Hassan Nasser Thanks for sharing the information. I will go through the paper suggested by you. However, I didn't get mathematical proof for the quasi-orthogonality of the up-chirps and down-chirps. In the simulation, while demodulating the signal (overlap of up-chirp and down-chirp symbols), the simulator is always able to demodulate the up-chirp symbol when multiplying the signal with conjugate up-chirp and vice versa for down-chirp. I am unable to understand the logic behind it. The contradiction between the simulation results and theoretical results about the quasi orthogonality of up chirp and down chirp.
Simply put, they are, but to a certain degree. When you have concurrent chirps of various gradients, including negative gradients, your noise floor increases during demodulation. This results in reduced SNR.

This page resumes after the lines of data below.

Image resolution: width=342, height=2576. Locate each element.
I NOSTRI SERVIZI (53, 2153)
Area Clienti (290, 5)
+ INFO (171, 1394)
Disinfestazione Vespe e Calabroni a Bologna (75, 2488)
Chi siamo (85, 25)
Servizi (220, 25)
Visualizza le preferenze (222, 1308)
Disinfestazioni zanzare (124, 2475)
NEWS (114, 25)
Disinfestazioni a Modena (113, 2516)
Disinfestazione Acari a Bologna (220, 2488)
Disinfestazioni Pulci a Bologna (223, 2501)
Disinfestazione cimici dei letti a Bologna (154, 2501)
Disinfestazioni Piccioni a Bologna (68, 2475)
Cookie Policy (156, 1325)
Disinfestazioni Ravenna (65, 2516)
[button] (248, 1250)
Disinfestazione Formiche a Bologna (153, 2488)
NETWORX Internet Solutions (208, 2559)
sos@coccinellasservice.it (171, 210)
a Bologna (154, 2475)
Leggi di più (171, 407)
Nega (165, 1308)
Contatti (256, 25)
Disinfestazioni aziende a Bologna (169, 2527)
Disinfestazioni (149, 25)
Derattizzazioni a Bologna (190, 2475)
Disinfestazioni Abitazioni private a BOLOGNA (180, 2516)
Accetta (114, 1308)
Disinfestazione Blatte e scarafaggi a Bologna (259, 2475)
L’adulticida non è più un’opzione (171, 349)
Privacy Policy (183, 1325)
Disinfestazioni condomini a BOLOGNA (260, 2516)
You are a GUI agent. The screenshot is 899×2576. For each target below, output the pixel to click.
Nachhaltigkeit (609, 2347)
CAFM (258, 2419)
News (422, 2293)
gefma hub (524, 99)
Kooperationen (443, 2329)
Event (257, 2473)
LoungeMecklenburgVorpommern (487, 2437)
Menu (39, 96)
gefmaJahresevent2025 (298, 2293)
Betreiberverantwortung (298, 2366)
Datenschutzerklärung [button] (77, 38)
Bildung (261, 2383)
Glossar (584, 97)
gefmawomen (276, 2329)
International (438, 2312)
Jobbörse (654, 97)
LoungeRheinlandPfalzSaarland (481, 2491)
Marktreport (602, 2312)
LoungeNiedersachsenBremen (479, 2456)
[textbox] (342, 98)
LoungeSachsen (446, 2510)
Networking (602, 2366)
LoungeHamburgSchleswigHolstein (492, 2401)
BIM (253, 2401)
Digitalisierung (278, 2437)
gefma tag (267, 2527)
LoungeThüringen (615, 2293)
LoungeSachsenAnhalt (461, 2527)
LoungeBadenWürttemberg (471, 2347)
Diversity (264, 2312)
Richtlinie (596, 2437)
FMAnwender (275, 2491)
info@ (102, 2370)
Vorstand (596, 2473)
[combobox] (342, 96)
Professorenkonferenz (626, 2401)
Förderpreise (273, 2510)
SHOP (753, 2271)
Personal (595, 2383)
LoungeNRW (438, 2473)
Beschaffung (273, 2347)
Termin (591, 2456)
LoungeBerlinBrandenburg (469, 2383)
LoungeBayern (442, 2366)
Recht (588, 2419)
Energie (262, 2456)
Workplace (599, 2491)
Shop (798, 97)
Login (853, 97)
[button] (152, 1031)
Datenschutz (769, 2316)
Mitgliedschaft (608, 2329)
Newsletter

Let me take a common scenario. An SF12 chirp is orthogonal to an SF7. But this does not mean we can pack as many as concurrent SF-7 transmissions and expect the SF-12 frame to be not impacted. During the demod process, the noise floor during the the SF-12 chirp will increase when you have an SF-7 (or any other orthogonal chirps) present.
Let me please refer you to https://wands.sg/publications/full_list/papers/TOSN_22_1.pdf for further information.
In LoRa modulation, up-chirps and down-chirps are not perfectly orthogonal to each other, but they are approximately orthogonal.
LoRa modulation uses a technique called chirp spread spectrum (CSS), in which the carrier frequency of the signal varies linearly over time. In up-chirp modulation, the carrier frequency increases over time, while in down-chirp modulation, the carrier frequency decreases over time.
When up-chirp and down-chirp signals are transmitted simultaneously, they will overlap in time and frequency. While they are not perfectly orthogonal, the spectral overlap is minimized by the LoRa modulation scheme, which uses a spreading factor to increase the duration of each chirp and reduce the bandwidth of the signal. The longer the chirp duration, the less overlap there is between the up-chirp and down-chirp signals.
Overall, the up-chirp and down-chirp signals in LoRa modulation are designed to be as orthogonal as possible, but there will still be some level of correlation between them due to their overlapping spectral content.
For more on LoRa, you can read this recent survey here [1] and a dual mode CSS which preserves orthogonality here [2]
[1] Azim, Ali Waqar, et al. "A Survey on Chirp Spread Spectrum-based Waveform Design for IoT." arXiv preprint arXiv:2208.10274 (2022).
[2] Azim, Ali Waqar, et al. "Dual-Mode Chirp Spread Spectrum Modulation." IEEE Wireless Communications Letters 11.9 (2022): 1995-1999.